Passage provided:

[I]n accordance with a pretrial agreement, Appellant entered pleas of guilty to three offenses, to include Specification 1 of Charge II. The military judge accepted his pleas, and then entered guilty findings with respect to two of those offenses, but omitted any finding as to Specification 1 of Charge II. There was no objection at trial or in any post-trial processing. We conclude that Appellant was not prejudiced by this omission. See United States v. Davie, 18 M.J. 598, (N.M.C.M.R. 1984), petition denied, 19 M.J. 121 (C.M.A. 1984).
It isn't at all clear why the defense would have objected at trial to not being found guilty of a specification. And CAAF is certainly right that Pvt Williams wasn't prejudiced by the omission of a finding of guilty. But he does seem to be prejudiced by a Court Martial Order that apparently indicates that he was found guilty of a specification when, in fact, he wasn't.

Material provided:
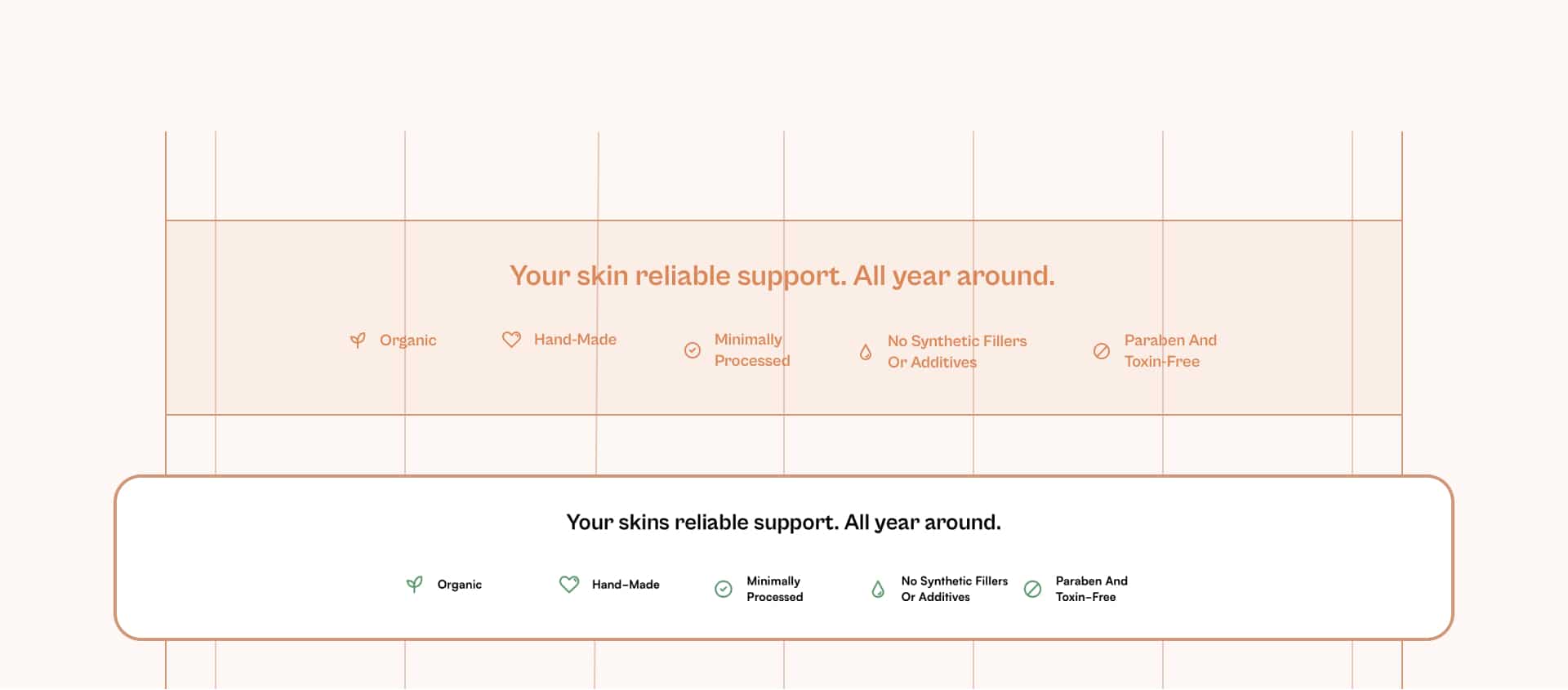Click the black 'Minimally Processed' text
1568x690 pixels.
click(x=775, y=589)
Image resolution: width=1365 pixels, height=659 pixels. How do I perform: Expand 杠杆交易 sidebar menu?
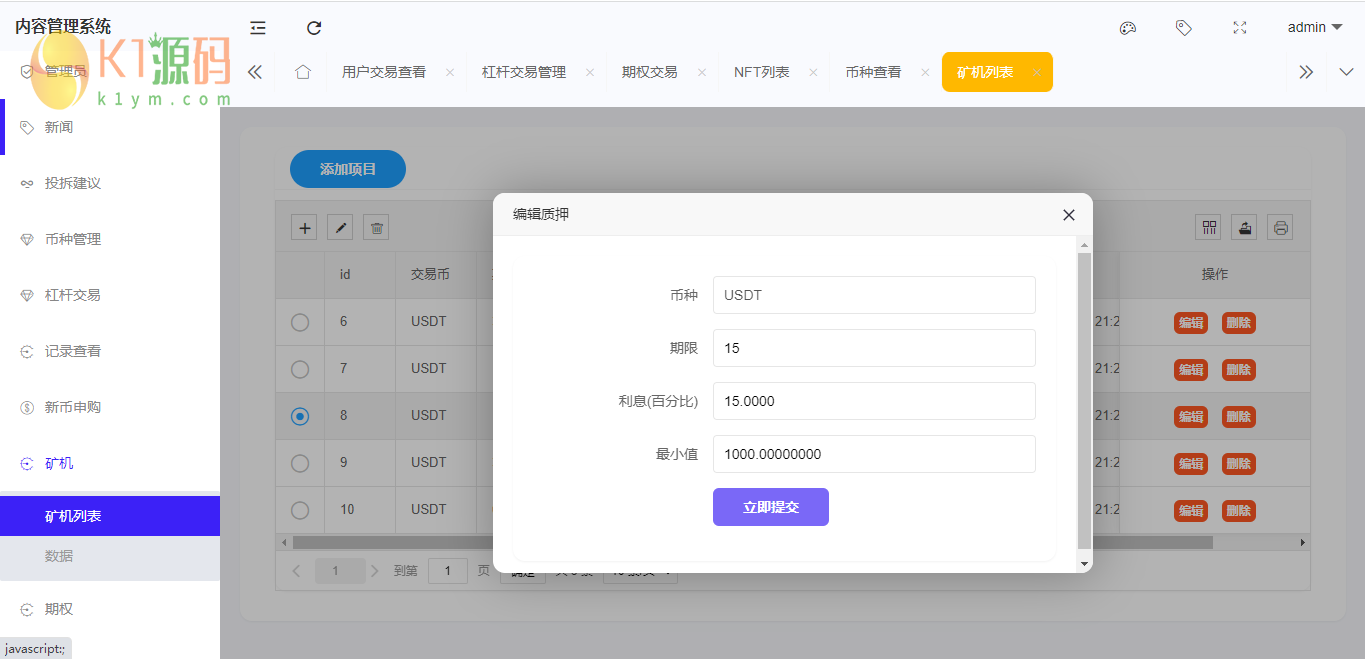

Exercise goal:
Rewrite the court-martial passage starting at "It isn't at" and ending at "fact, he wasn't.", substituting "Private Williams" for "Pvt Williams".

Written reply:
It isn't at all clear why the defense would have objected at trial to not being found guilty of a specification. And CAAF is certainly right that Private Williams wasn't prejudiced by the omission of a finding of guilty. But he does seem to be prejudiced by a Court Martial Order that apparently indicates that he was found guilty of a specification when, in fact, he wasn't.